Japan Priority Application 2001-272478, filed Sep. 7, 2001 including the specification, drawings, claims and abstract, is incorporated herein by reference in its entirety.
This invention relates to highly sensitive cells that can detect environmental pollutants as well as to the detection methods employed.
Currently, evaluation of the toxicity of environmental pollutants is accomplished by instrumental analysis or bioassays using test organisms. Instrumental analysis using, for example, HPLC, GC/MS or LC/MS, enables highly sensitive detection of environmental pollutants and these techniques have been established as a means for analyzing specific known components. Bioassays using mammalian, microbial and fish test organisms precisely reflect the effects of chemical substances on living organisms. However it is substantially impossible to test the effect of large numbers chemicals individually, without taking into account any synergistic effects multiple chemicals may have when tested together because these tests require a large number of animals. The difficulty is compounded when examining the effects of long-term exposure and effects over multiple generations. Thus, simple and economical methods of testing the effect of chemicals on a biological system are needed.
At present, some in vitro assay systems are known. Compounds are tested for mutagenicity using detection systems such as the Ames test, chromosomal aberration tests which uses cultured cells and the cytotoxicity test which measures cell growth rates. Additionally, new detection systems can detect characteristic features like estrogenic response using human breast cancer cells MCF-7 cells that express estrogen receptors. For example, vitellogenin, which usually appears in blood of female fish, is induced in male fish when they are exposed to xenoestrogen. Reporter assays are also known using cells transformed with a luciferase reporter gene.

■ YOUR TASKS ■
(1) Summarize the passage on detecting environmental pollutants in three sentences.
(2) Extend the passage on pollutant-detecting cells, picking up right after its final sentence.

■ SUPPLIED RECORDS ■
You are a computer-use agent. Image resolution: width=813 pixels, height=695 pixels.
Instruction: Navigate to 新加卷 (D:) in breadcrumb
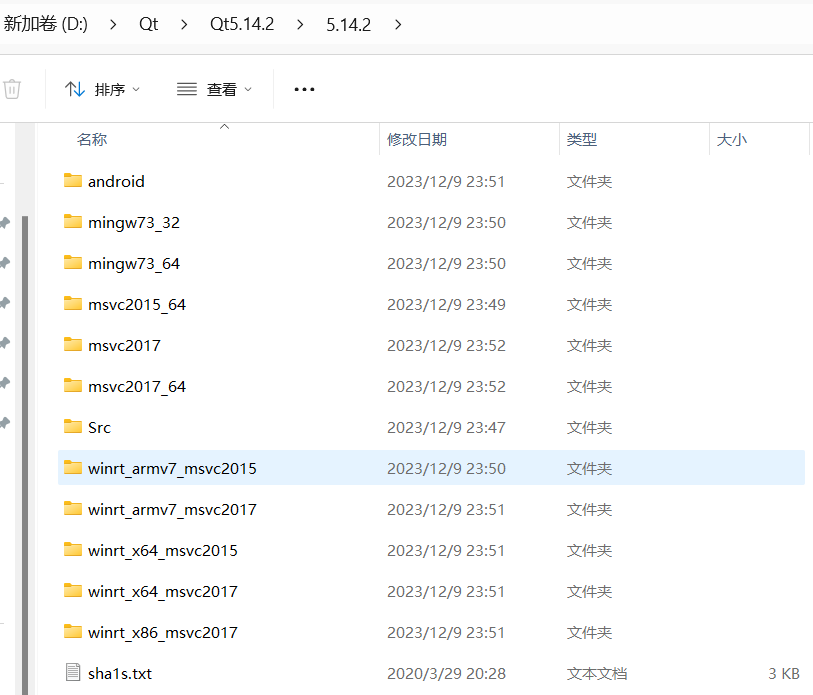pos(47,24)

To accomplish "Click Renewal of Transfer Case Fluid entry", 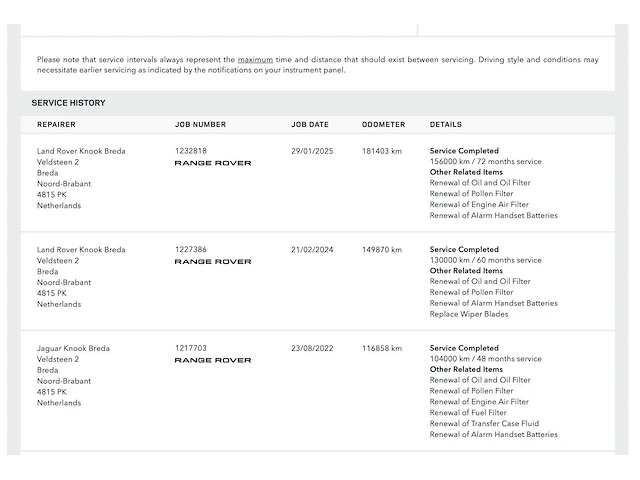I will 484,424.
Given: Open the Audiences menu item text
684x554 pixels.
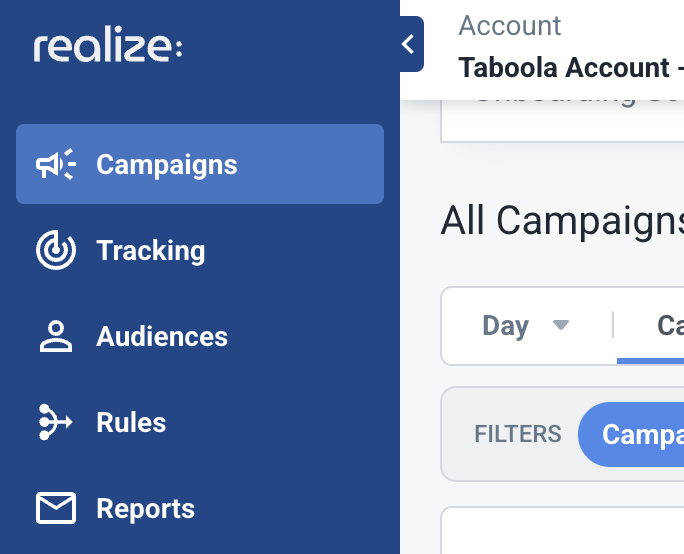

■ YOUR WRITTEN ANSWERS ■
(1) The invention concerns highly sensitive cells that can detect environmental pollutants, along with the detection methods used. Pollutant toxicity is currently evaluated by instrumental analysis, which detects specific known components with high sensitivity, or by bioassays with test organisms, which reflect effects on living things but need so many animals that testing large numbers of chemicals and their synergistic effects is substantially impossible, so simple and economical methods are needed. Some in vitro systems already exist, including the Ames test, chromosomal aberration and cytotoxicity tests, detection of estrogenic response with MCF-7 cells, and reporter assays using cells transformed with a luciferase reporter gene.

(2)
Chemicals of social concern are not always detected by the conventional acute toxicity tests. Atmosphere, water and soil contain not only heavy metals but also various kinds of pollutants, including plastics, plasticizers, agrochemicals, plant estrogen etc., which are suspected endocrine disrupters. For example, heavy metals are known toxins and recent research reveals that some chemicals act as endocrine disrupters, but in many cases, the toxic mechanisms are unknown. It is possible our bodies are exposed to such chemicals, which are accumulated through food chains. Therefore, systems are demanded which can detect chemicals that cannot be evaluated by conventional methods or low exposure effects.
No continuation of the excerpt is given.